In another case, Erica Martinez, who lives in a Pinnacle building in Washington Heights, received a $1,317.83 rent credit from Pinnacle after the State Department of Housing and Community Renewal ruled that she had been overcharged. In addition, the agency ordered Pinnacle to pay her triple the amount of the overcharge — or a total of nearly $4,000 — because the overcharge had been deemed “willful.”

Pinnacle lawyers said the company had made mistakes in the Martinez case, but had not done so purposely.

In another case, Pinnacle has attempted to pass on charges to tenants for the $21,700 cost of new front doors in one of its buildings in Harlem, even though they were replaced several years earlier. The state eventually quashed the attempt and the tenants’ rents were not increased.
“Pinnacle, if by the second or third overcharge they had said, ‘Something’s wrong, lets make it right,’ I would have given them credit, but they never have,” said Hazel Miura, a tenant organizer in the Bronx.

Another Pinnacle tenant, Mark Gordon, was charged through his rent for the cost of five toilets for his apartment in 2001, even though he had only two bathrooms. Pinnacle’s invoices also included the cost of replacing electrical wiring that appeared not to have been replaced and a double billing for the installation of kitchen cabinets.

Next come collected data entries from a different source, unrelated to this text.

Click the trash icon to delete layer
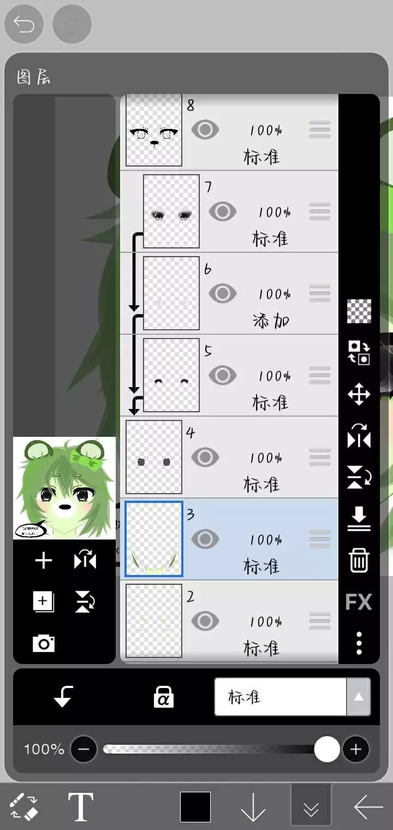The image size is (393, 830). pos(359,560)
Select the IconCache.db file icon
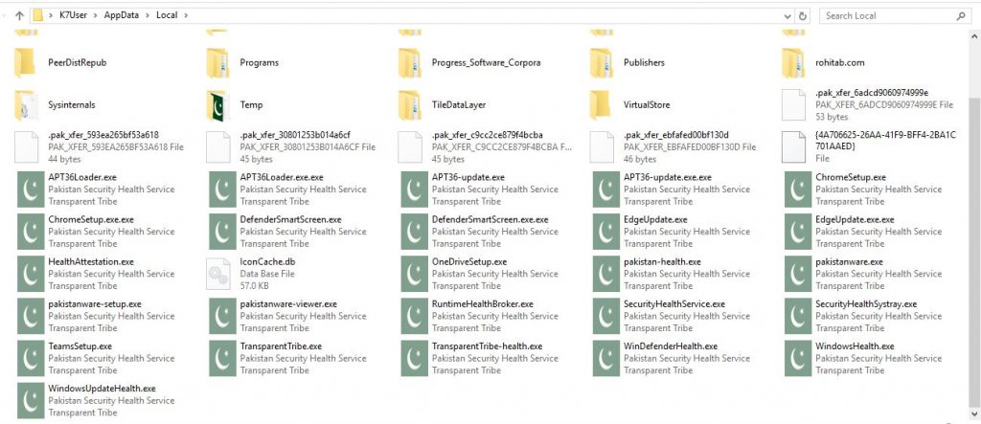This screenshot has width=981, height=424. (x=218, y=274)
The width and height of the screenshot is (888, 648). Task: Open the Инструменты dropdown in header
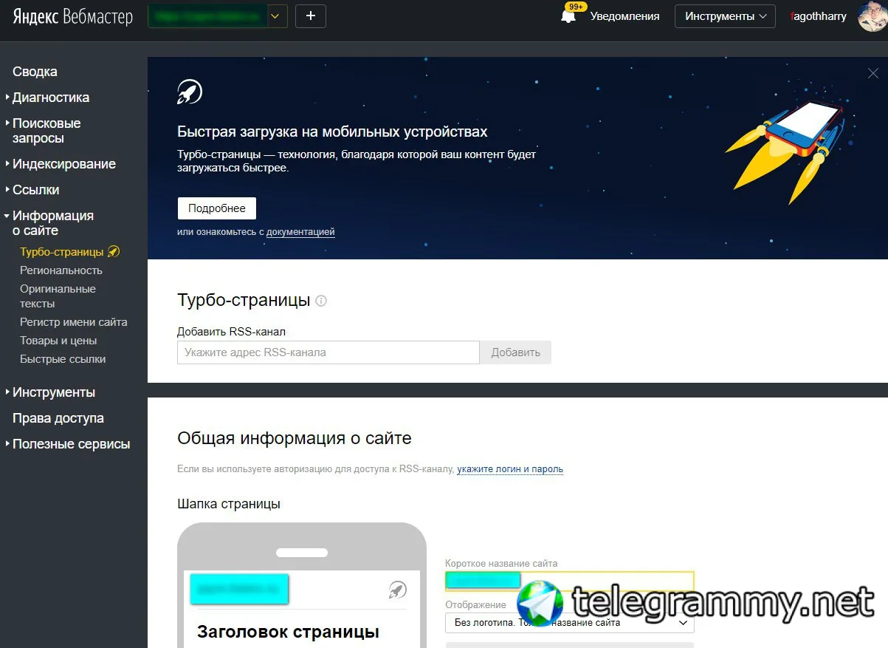tap(725, 16)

Mr. Gordon said three years and $10,000 in legal fees later, Pinnacle resolved the case by agreeing to lower his rent. While at the time, Pinnacle did not admit making any errors, the company recently acknowledged making a mistake.

But Pinnacle’s lawyers said that in only about 50 cases had the company been found to have overcharged tenants and that only about 6 percent of its units were currently under litigation. Pinnacle says that most of the tenants it has moved to evict have failed to pay rent for at least two months.

Mr. Weiner said he instructed his employees to work out cases with tenants amicably, and that he only used the courts as a final resort. His lawyers say that despite handing out thousands of dispossess notices, no more than 351 people have actually been evicted since 2004.